This article was originally posted on 12 June 2013.

This article introduces the idea of the CDO or Chief Disruption Officer.  The rationale is that boards and executive teams increasingly need someone specifically tasked with disturbing the status quo and responding to the call to “disrupt or be disrupted”.

While there’s no doubt organisations need to find a way of keeping disruption squarely on the leadership team’s agenda, I’m not sure that this is the best way to do it other than in a limited range of circumstances.

Experience with similar issues such as innovation and transformation shows that once responsibility for something so fundamental is loaded onto the shoulders of a single person you often find other members of the leadership team assuming it’s not their role and behaving accordingly.  The result is often isolation of the person holding the role, dysfunction and a lack of any real progress.

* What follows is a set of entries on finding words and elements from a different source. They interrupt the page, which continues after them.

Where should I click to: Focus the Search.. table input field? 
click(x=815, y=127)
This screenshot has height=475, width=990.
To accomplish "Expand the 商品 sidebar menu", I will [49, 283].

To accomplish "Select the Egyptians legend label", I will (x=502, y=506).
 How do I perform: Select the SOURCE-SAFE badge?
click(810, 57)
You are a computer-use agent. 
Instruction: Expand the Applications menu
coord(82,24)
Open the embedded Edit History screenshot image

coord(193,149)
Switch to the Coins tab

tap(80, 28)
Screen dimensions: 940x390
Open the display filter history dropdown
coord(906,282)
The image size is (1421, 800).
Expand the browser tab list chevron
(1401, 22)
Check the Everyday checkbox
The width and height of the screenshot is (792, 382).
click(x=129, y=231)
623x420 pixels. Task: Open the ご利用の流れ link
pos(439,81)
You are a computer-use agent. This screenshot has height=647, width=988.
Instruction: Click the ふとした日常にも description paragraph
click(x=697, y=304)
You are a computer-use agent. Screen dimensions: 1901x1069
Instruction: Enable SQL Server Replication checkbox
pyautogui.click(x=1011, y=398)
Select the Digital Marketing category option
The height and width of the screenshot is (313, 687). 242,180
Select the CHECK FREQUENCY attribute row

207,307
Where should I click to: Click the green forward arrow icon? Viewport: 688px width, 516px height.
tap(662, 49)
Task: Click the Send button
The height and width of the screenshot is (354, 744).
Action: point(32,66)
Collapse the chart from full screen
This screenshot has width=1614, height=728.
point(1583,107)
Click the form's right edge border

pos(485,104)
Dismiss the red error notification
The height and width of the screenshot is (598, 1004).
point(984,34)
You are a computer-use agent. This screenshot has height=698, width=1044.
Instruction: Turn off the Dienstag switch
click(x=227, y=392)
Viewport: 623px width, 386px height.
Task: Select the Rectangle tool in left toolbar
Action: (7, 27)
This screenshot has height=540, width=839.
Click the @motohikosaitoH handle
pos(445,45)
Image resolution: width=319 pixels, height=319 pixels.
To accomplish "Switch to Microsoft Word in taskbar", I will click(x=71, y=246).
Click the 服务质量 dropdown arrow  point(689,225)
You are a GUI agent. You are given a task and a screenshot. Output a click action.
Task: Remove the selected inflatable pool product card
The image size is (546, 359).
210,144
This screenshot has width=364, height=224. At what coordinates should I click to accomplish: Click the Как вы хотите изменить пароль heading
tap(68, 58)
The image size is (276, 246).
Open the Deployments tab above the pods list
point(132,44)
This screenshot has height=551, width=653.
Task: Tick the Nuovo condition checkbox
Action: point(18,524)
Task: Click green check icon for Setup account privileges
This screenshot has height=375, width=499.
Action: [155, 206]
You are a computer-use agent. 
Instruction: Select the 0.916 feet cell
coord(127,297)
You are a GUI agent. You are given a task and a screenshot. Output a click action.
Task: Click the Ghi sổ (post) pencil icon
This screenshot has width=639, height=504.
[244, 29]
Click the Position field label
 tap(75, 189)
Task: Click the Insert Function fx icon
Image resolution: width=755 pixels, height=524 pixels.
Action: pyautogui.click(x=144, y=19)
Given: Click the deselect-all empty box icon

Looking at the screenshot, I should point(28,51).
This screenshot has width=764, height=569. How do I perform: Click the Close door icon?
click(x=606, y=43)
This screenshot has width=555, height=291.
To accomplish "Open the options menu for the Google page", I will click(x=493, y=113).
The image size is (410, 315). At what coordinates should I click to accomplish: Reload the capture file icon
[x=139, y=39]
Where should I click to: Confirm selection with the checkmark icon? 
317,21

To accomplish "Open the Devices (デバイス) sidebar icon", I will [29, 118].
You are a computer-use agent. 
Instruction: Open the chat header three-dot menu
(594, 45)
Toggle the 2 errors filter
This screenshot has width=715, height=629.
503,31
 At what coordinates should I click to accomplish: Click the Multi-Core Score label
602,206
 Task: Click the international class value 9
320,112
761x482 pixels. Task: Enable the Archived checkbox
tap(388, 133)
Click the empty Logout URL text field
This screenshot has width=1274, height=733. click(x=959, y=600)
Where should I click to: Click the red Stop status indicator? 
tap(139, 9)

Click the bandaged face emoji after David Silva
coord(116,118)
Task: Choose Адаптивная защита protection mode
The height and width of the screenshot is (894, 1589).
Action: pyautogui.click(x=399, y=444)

While I think there’s a case for naming a member of the executive or board as “disruption champion” or even “CDO” my view is that it’s absolutely essential that accountability be shared right across the team.  The issues and risks are too profound not to be owned by the CEO, Chairman and everyone on the exec team and board.

I suspect that in the months and years ahead, lots of organisations will appoint CDOs and assume they’ve dealt with the challenge of disruption – tick that off the list and move on to the next item.  There are real dangers in doing that.  Disruption is a big deal and it needs a much more thoughtful and considered response in terms of both accountability and action.  It’s great to have disruption on the executive agenda but appointing a CDO as a quick fix is not the way to go.